Entrepreneurs versus Employees

  Lone survivors wander a battlefield, befuddled and bewildered, the world they once knew consumed by a more agile, energetic adversary: the entrepreneur. Such has been the reality of corporations of late that even the mightiest have had to face either of two choices: stand aside or adapt.

  The business landscape is a hunting ground. Small start-ups hungrily seek the market share of big players, whilst big players desperately look to absorb start-ups’ entrepreneurial agility. And thus traditional understandings of the employee role are slowly lost. The workers of today must be entrepreneurs, innovators and inventors, with the elusive talents and traits normally allergic to the corporate environment, roughly injected with a needle dirtied by previous non-starters. Amidst the war for market share, creativity has become the new weaponry, fighting the battle between old and new, failure and success.

  But therein lies the problem. A lot of the creativity rhetoric has been based on the false precept that entrepreneurialism can be bred into corporate life, grafted on like the head of another animal. Job sites are filled with companies professing to seek out creative entrepreneurs, innovators and free thinkers. Such is the spiel of recruiting that even a lowly position must somehow also possess these traits which, in truth, are poorly defined to begin with.

  Much of this can be seen as marketing, with terms such as ‘creativity’ and ‘innovation’ simply becoming corporate buzzwords for progress. The simple truth is an innovative spirit is hard to come by, and is by its very nature antithetical to the average 9 to 5 desk job. Not everyone should be or can be ‘that guy’, and the height of corporate creativity usually amounts to selecting which brand of coffee to use.

  The sad truth is that corporate intervention at first props up creativity, and then secondly distorts. The idea of entrepreneurs growing companies from garages with minimal resources and turning them into billion pound enterprises is an obviously attractive one. But innovation has become intrinsically paired with technology, and it is through technology that change is possible. Sure, the promise of massive profits wouldn’t be far behind any altruistic will to better society, but fundamentally the reasons individuals and corporations innovate are massively apart.

  Like some storybook villain attempting to absorb the youth of the young, industry giants now desperately try to grab onto bright-eyed entrepreneurs in an attempt to overcome the incongruities of the two worlds. When Yahoo bought Summly for $30 million in 2013, many suspected part of the hefty price tag was related to the recruiting of Summly’s founder, Nick D’Aloisio. It made sense for a struggling Yahoo to gain its own Zuckerberg, somebody who, regardless of his tangible contribution to the company post hiring, could make an invaluable PR contribution.

  Simply, innovation for many companies is less an actual process, supported by a clear-cut working mentality, and more an act of branding. We propagate the illusion of universal creativity, waiting for the one innovative spark to ignite in some cubby recess of a company.

  But what’s in a name.
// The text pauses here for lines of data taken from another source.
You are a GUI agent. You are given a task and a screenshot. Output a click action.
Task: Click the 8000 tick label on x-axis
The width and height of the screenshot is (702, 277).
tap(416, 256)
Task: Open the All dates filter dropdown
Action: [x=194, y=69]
Calling a role creative doesn’t make it so, nor does repeatedly shouting the word innovation in a dark room result in progress. When something doesn’t fit, we’re left with the option of pushing, contorting and mutilating it to fit our design. Branding can embellish, but insisting on the need of individual creativity in each and every role becomes counter-productive and an unrealistic estimation of where we’re at. One day soon, decisions makers will cease to place the onus on hiring creative employees to change their fortunes, and instead rely on a natural innovative mentality bred into the company’s structure (which, for many, will prove an impossibility).